Curcumin provides potential protection against the activation of hypoxia and prolyl 4-hydroxylase inhibitors on prostate-specific antigen expression in human prostate carcinoma cells

Scope: Prostate‐specific antigen (PSA) is a well‐known marker for diagnosing and monitoring prostate cancer. Curcumin, a yellow curry pigment, has been reported to enhance androgen receptor (AR) degradation. We examined the effects of curcumin on increasing PSA expression by hypoxia and prolyl hydroxylase inhibitors, L ‐mimosine and dimethyloxalylglycine (DMOG), in human prostate carcinoma LNCaP cells.

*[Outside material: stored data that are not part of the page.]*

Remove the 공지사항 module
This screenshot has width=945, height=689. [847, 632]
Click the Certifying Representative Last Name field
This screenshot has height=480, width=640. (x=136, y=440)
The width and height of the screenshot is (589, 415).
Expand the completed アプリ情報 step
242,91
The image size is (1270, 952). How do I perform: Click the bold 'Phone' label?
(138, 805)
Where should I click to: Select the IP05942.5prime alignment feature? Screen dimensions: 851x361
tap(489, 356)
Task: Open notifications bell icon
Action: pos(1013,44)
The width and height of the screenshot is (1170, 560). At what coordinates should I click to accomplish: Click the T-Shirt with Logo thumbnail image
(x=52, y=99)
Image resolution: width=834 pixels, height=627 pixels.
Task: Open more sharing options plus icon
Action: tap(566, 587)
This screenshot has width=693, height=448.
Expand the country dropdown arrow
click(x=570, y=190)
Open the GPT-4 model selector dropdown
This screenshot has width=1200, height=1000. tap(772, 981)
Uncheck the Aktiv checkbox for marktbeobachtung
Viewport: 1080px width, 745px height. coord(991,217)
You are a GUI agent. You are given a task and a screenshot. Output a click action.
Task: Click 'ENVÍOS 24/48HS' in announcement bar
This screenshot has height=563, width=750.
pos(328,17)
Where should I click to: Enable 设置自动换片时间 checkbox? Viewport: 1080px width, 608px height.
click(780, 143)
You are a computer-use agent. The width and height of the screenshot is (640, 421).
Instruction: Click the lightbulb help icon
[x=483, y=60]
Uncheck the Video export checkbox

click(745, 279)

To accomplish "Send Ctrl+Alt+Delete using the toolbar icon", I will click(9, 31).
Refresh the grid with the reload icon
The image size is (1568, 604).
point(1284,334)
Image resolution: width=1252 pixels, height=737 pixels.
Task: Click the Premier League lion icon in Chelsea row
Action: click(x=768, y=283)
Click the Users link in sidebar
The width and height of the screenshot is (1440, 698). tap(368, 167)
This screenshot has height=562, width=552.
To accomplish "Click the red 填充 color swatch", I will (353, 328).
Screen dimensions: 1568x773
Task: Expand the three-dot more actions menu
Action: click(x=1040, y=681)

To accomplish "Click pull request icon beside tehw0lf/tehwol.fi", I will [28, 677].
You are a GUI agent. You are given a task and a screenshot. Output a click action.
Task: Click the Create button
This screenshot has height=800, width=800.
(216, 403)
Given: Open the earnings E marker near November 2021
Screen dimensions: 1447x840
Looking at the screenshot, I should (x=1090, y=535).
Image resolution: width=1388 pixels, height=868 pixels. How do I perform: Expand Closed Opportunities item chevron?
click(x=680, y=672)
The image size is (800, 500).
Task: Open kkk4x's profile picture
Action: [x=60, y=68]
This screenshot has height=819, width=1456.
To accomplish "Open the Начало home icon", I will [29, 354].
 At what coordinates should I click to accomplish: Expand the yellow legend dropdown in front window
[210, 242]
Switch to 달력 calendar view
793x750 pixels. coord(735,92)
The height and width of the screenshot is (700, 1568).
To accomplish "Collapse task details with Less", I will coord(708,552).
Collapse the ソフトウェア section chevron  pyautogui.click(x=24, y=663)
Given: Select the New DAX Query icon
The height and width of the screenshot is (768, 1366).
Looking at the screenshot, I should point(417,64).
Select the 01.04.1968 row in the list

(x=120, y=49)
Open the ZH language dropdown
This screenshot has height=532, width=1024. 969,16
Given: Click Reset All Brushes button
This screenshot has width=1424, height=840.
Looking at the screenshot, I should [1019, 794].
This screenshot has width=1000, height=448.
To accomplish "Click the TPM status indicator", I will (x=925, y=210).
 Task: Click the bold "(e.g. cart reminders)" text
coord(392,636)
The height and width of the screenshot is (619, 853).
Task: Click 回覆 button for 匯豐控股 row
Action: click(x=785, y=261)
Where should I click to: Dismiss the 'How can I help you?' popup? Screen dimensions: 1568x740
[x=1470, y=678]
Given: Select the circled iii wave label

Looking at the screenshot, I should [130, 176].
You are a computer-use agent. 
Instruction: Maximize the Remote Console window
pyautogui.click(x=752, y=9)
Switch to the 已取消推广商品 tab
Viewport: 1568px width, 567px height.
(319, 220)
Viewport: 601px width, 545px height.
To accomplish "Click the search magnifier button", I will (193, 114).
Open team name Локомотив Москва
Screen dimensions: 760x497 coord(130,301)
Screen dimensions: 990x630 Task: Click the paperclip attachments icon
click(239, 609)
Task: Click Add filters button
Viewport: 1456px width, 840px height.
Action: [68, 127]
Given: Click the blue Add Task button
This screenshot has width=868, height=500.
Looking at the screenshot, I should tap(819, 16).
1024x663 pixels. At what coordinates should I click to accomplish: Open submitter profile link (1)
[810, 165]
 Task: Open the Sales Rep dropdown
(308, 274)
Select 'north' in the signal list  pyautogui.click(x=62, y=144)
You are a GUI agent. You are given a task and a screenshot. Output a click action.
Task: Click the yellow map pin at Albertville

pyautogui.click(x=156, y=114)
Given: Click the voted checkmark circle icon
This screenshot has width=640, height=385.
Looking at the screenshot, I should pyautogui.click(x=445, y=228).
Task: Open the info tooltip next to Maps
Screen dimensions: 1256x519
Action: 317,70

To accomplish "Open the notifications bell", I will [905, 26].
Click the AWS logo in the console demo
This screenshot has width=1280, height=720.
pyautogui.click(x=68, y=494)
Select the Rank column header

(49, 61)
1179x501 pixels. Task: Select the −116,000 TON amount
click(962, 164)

Methods and results: The ³H‐thymidine incorporation assay revealed that either L ‐mimosine or DMOG treatments attenuated cell proliferation. Immunoblot and enzyme‐linked immunosorbent assays (ELISA) indicated that both L ‐mimosine and DMOG have an effect similar to hypoxia, which stabilized hypoxia‐inducible factor‐1α (HIF‐1α) and induced PSA gene expression. The results of the immunoblot and transient gene expression assays indicated that induction of the PSA expression by hypoxia is both HIF‐1α‐ and AR‐dependent. Immunoblot assays revealed that a curcumin treatment (10 μM) decreased the protein abundance of AR but did not significantly affect the protein levels of HIF‐1α and vascular endothelial growth factor, which were induced by hypoxia. ELISA and transient gene expression assays indicated that curcumin blocked the activation of L ‐mimosine or DMOG treatment on PSA expression. Conclusions: These results indicate that curcumin blocked the enhanced effect of PSA expression by L ‐mimosine and DMOG that induce hypoxia condition.